Collected data entries
★ ★ ★ ★

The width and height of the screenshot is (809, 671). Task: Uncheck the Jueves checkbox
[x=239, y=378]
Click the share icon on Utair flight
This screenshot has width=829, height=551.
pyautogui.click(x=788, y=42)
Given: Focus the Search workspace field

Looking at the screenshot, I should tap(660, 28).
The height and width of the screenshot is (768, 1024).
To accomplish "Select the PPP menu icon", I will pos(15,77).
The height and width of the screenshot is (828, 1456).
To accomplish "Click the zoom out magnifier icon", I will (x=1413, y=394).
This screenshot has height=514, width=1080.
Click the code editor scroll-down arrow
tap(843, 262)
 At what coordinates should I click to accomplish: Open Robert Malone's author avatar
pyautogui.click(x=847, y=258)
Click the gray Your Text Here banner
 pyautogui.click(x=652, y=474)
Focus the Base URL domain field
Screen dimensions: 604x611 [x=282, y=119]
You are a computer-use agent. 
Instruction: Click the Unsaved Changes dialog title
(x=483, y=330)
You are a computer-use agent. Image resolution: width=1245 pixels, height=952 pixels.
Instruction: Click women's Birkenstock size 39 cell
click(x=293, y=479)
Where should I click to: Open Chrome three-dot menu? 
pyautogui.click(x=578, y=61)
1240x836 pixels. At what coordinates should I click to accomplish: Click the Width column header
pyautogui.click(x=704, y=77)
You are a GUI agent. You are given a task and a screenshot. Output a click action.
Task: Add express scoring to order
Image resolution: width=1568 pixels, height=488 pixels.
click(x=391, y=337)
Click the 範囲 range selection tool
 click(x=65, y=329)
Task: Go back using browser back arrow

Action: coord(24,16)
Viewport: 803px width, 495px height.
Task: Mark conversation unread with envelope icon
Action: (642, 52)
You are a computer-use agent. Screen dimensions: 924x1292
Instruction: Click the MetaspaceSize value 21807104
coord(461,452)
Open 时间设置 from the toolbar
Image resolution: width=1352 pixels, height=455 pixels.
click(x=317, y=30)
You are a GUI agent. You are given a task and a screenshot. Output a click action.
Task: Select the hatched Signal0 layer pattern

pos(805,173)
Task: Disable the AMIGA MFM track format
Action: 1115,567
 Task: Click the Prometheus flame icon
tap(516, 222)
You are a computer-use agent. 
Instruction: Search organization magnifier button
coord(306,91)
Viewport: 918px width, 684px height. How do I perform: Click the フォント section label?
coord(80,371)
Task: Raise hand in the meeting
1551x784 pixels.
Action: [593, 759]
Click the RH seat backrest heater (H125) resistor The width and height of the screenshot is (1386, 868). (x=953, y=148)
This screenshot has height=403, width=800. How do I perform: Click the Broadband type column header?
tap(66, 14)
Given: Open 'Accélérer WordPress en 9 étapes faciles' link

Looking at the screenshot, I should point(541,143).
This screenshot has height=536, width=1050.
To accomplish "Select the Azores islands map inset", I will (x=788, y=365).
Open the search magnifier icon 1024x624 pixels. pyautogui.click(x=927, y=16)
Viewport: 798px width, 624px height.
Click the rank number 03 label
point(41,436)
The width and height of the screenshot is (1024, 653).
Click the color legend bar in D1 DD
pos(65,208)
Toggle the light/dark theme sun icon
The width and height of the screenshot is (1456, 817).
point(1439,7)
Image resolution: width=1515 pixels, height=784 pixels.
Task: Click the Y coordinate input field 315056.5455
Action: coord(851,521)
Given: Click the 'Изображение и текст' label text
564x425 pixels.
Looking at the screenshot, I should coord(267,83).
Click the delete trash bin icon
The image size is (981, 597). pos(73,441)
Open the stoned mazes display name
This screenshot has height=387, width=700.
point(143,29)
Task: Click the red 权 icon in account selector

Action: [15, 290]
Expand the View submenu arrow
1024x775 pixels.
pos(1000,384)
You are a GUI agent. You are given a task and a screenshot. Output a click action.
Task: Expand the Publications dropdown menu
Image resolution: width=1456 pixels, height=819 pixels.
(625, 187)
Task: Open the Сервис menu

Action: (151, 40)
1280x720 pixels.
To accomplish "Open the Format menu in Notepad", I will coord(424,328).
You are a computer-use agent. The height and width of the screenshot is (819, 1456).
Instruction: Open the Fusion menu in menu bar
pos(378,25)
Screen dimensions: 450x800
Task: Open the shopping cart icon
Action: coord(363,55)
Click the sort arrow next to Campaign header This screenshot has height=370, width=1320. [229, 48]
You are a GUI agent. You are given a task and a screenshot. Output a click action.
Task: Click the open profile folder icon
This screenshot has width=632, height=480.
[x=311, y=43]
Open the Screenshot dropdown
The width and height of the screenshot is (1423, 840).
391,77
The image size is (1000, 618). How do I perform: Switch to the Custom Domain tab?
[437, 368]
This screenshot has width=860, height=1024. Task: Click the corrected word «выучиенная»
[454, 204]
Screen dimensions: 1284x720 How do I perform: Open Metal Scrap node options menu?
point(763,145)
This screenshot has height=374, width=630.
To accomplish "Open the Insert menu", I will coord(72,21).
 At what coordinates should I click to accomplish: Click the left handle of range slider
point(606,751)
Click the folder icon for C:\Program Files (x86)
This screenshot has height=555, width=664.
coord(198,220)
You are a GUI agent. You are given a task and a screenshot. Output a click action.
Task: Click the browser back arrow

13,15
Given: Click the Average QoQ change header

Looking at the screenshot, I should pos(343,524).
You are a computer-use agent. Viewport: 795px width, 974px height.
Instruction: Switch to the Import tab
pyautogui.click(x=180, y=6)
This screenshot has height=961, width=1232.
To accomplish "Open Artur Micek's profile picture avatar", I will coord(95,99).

★ ★ ★ ★

Work item - Scan the records above for the lines holding "Instruction: Click the Unsaved" and "You are a computer-use agent. Screen". Transcribe those two and every line between them word for word, and no others.

Answer -
Instruction: Click the Unsaved Changes dialog title
(x=483, y=330)
You are a computer-use agent. Image resolution: width=1245 pixels, height=952 pixels.
Instruction: Click women's Birkenstock size 39 cell
click(x=293, y=479)
Where should I click to: Open Chrome three-dot menu? 
pyautogui.click(x=578, y=61)
1240x836 pixels. At what coordinates should I click to accomplish: Click the Width column header
pyautogui.click(x=704, y=77)
You are a GUI agent. You are given a task and a screenshot. Output a click action.
Task: Add express scoring to order
Image resolution: width=1568 pixels, height=488 pixels.
click(x=391, y=337)
Click the 範囲 range selection tool
 click(x=65, y=329)
Task: Go back using browser back arrow

Action: coord(24,16)
Viewport: 803px width, 495px height.
Task: Mark conversation unread with envelope icon
Action: (642, 52)
You are a computer-use agent. Screen dimensions: 924x1292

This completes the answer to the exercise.